Dysregulation of the immune system has been suggested to play a role in the etiology of schizophrenia (SCZ). In this context, the tumor necrosis factor-alpha (TNF-alpha) is considered an interesting candidate for genetic studies as overproduction of TNF-alpha, which may be genetically modulated, can influence neuron growth and proliferation. Moreover, the TNF-alpha gene is located on chromosome 6p21.3, a region that has been found to be associated with SCZ in numerous linkage studies. One functional polymorphism, G-308A, has been studied for association with SCZ yielding inconsistent findings.

CONCLUSIONS

In our study, we investigated the G-308A polymorphism with SCZ including 95 nuclear families and 149 pairs of cases/controls matched by age, gender, and ethnicity. Furthermore, we examined BPRS change scores (after 6 weeks, 3 months, and 6 months) and weight changes (after 6 weeks) with this polymorphism in 153 and 247 patients, respectively, after clozapine treatment. We did not observe biased transmission using family-based association test (P=0.752) or significant differences in case/control studies (P=0.839).
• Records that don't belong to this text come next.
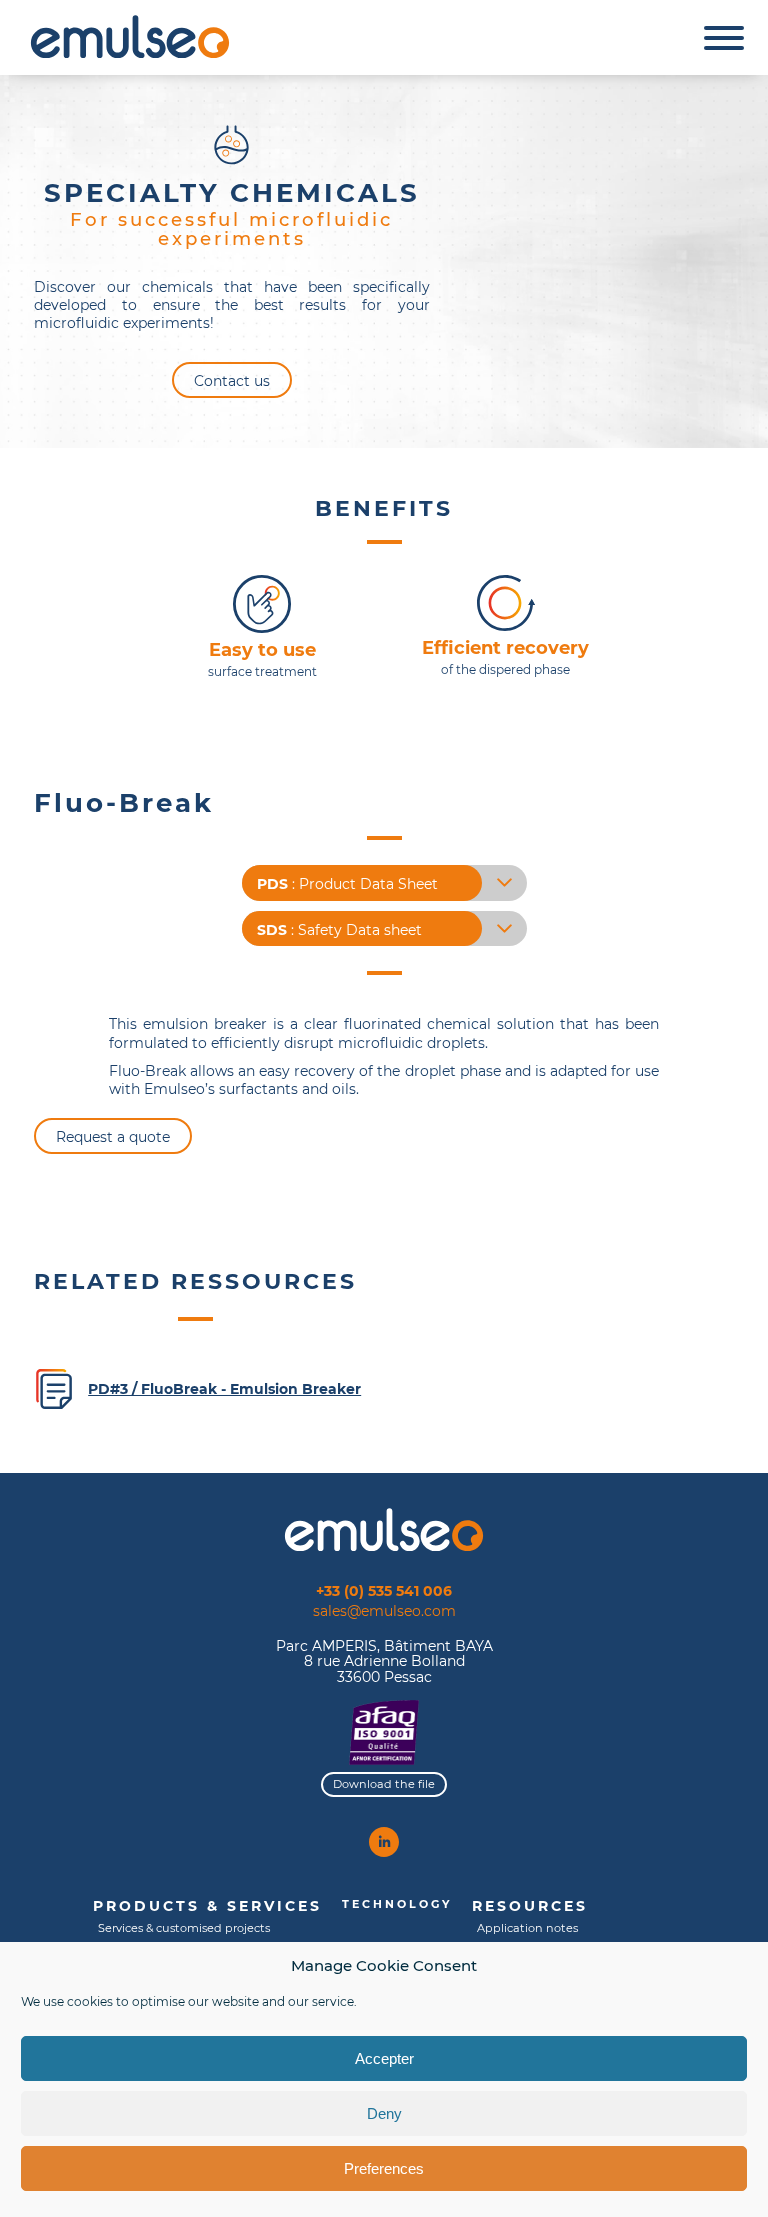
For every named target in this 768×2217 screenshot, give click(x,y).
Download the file (384, 1784)
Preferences (384, 2168)
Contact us (232, 381)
However, patients with allele A showed significant improvement on BPRS change score after 3 months (t=2.000, P=0.049) and 6 months (t=2.481, P=0.015) of clozapine treatment when compared with patients without allele A. Moreover, trends were observed for genotype A/A with clinical improvement in BPRS change score after 6 months (F=2.834, P=0.065) using ANCOVA, and for allele G with weight gain (t=-1.702, P=0.091).

CONCLUSIONS

Overall, the G-308A polymorphism of the TNF-alpha gene does not appear to play a major role in SCZ but might be involved in antipsychotic response.